▶ **ACTIVITY**:
Search the records for the string "screenshot". Copy each line where it occurs.
*** DATASET CONTENT ***
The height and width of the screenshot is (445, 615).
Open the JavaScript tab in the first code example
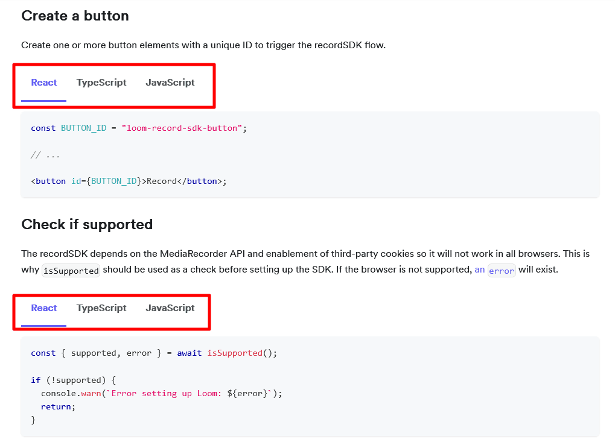click(170, 82)
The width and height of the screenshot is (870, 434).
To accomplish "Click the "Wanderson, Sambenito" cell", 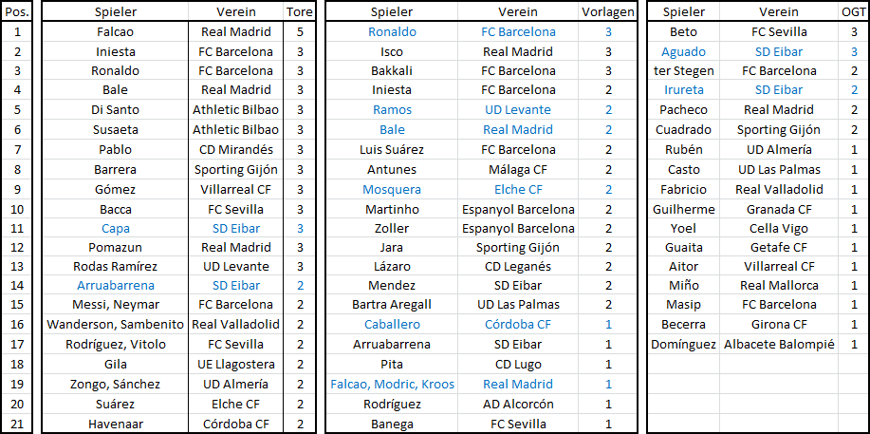I will coord(116,324).
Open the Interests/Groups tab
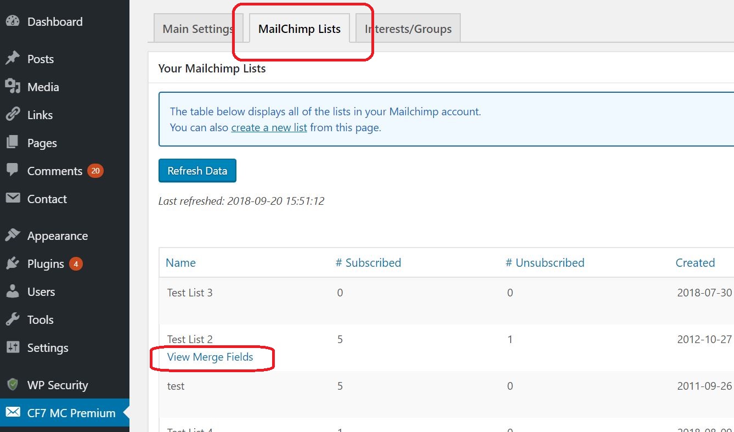Image resolution: width=734 pixels, height=432 pixels. [x=408, y=28]
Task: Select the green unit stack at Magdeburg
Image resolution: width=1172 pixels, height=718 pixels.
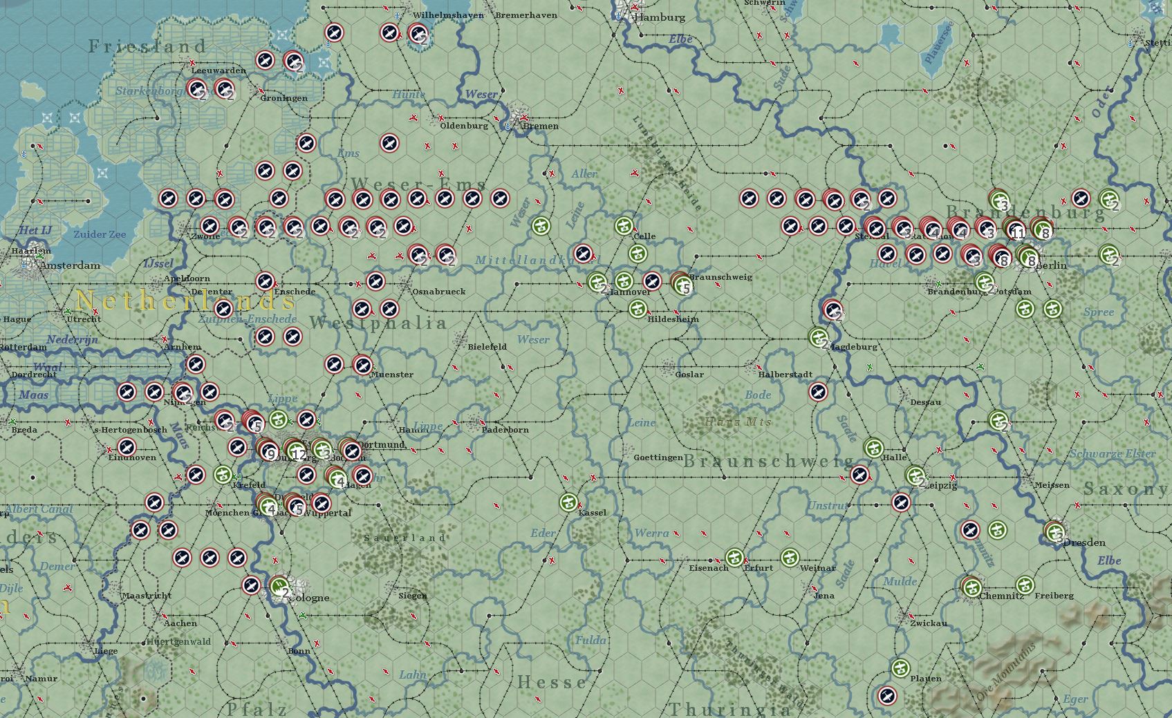Action: point(819,338)
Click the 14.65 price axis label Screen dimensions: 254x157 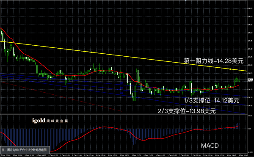(x=250, y=8)
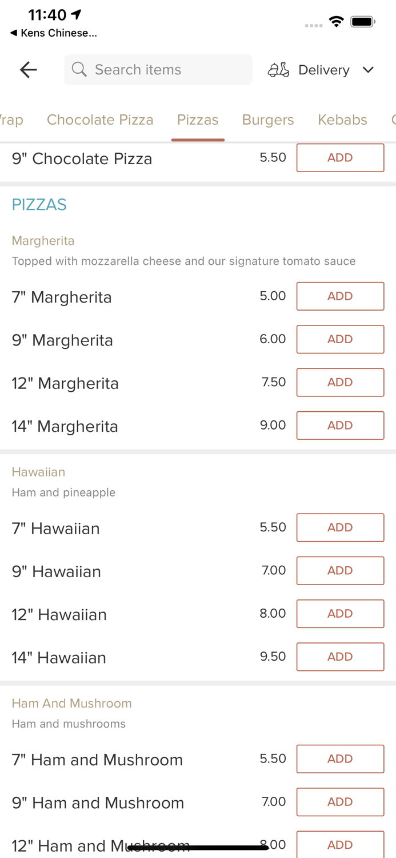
*** End of DATASET CONTENT ***
▶ **SOLUTION**:
The height and width of the screenshot is (445, 615).
The width and height of the screenshot is (870, 434).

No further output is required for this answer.